Word-for-word repetition of the records below is needed, but only from the line holding "The width and" through the final line, with pictures excluded.

[[ Records for the exercise open ]]

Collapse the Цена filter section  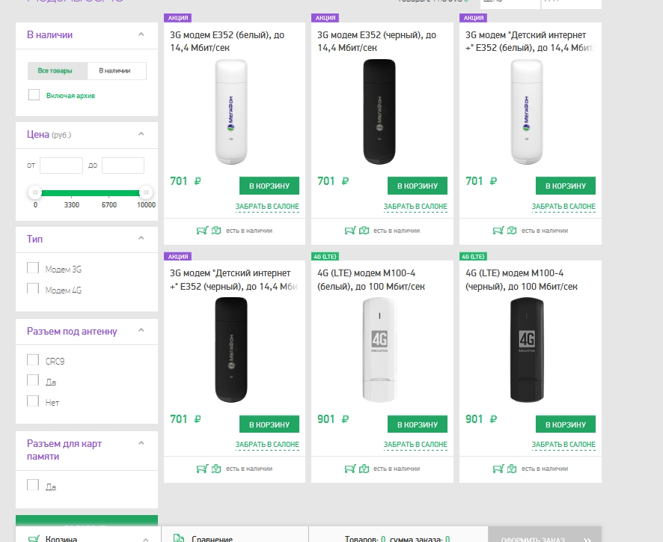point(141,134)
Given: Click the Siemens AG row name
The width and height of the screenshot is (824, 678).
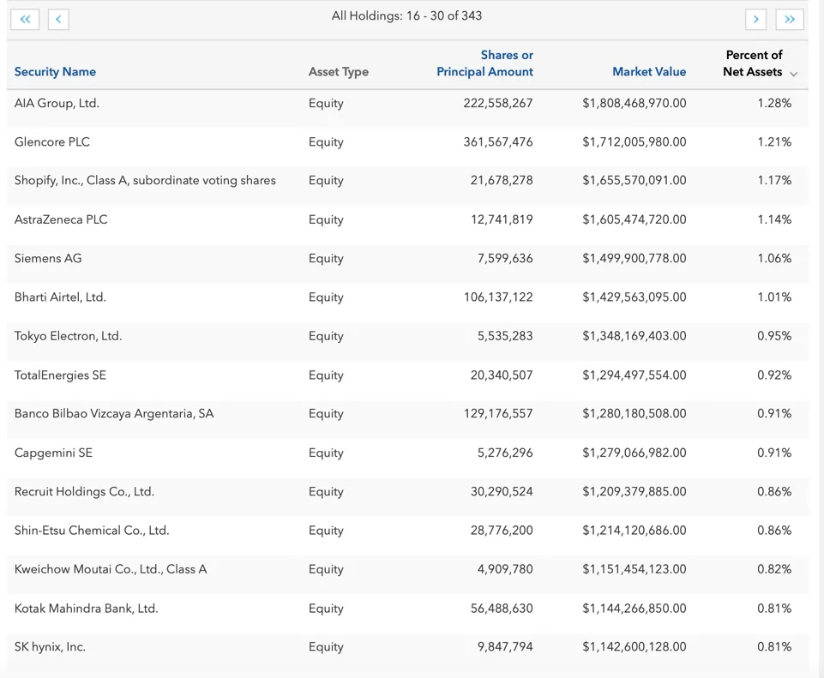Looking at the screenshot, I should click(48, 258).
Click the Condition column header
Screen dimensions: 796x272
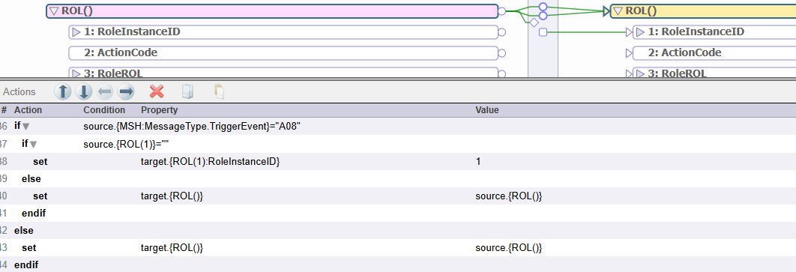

[[ Records for the exercise closed ]]

=== Solution to this task ===
The width and height of the screenshot is (824, 678).
Looking at the screenshot, I should click(48, 258).
Click the Condition column header
Screen dimensions: 796x272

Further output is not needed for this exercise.